From recognizing the role that arts practice has had in the development of humankind to how we frame contemporary arts practice, this first chapter considers the role of art and artists and the way that the arts have been framed over the last century. It takes into consideration the latest critical perspectives, drawing into the conversation how the arts are framed and viewed into the 21st century.
Historical approaches to the study of leadership set the scene for understanding a specific context for leadership – that is, the arts. This chapter addresses the way leadership is seen and understood, and includes different models and approaches to leadership such as heroic, transactional, transformational, charismatic, participative, collaborative and shared. Examples of how these models are manifested in the arts sector are considered. There are also new directions and contributions from the critical leadership literature about leadership and space, aesthetic and embodied leadership and entrepreneurial leadership.
What Do We Understand by the Arts and Its Place/Role?

* **Stored data**:
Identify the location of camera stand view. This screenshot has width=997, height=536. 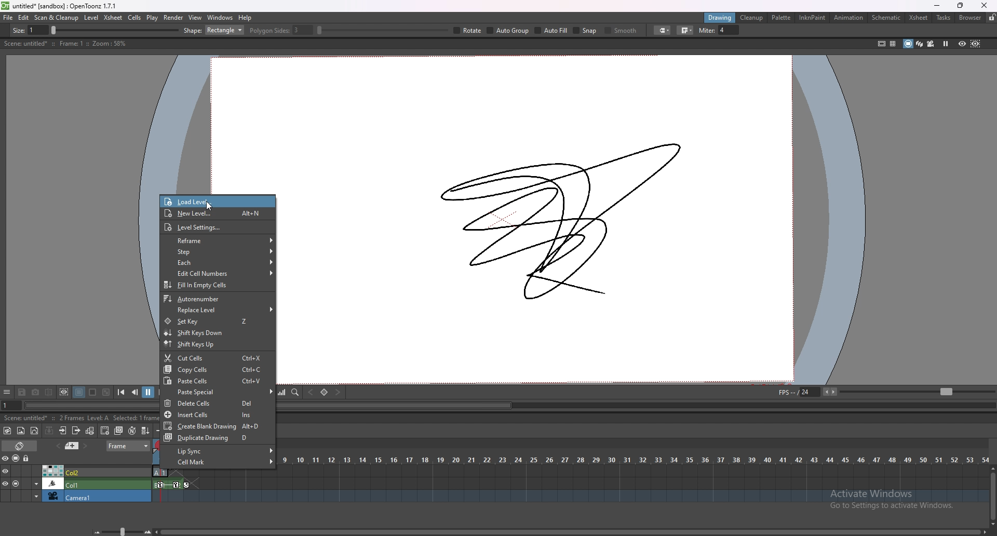
(908, 44).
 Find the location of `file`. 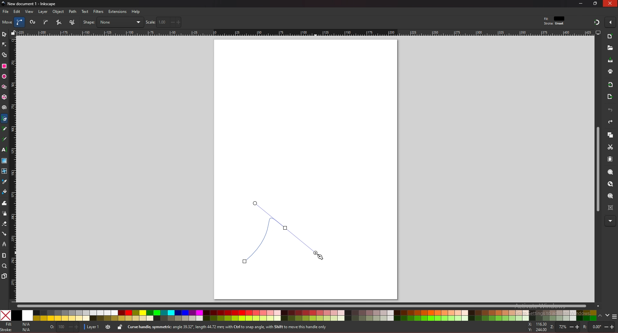

file is located at coordinates (5, 12).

* **What you will do**:
In the chapter overview on arts and leadership, which models of leadership does the second chapter include?

* **In response**:
Heroic, transactional, transformational, charismatic, participative, collaborative and shared.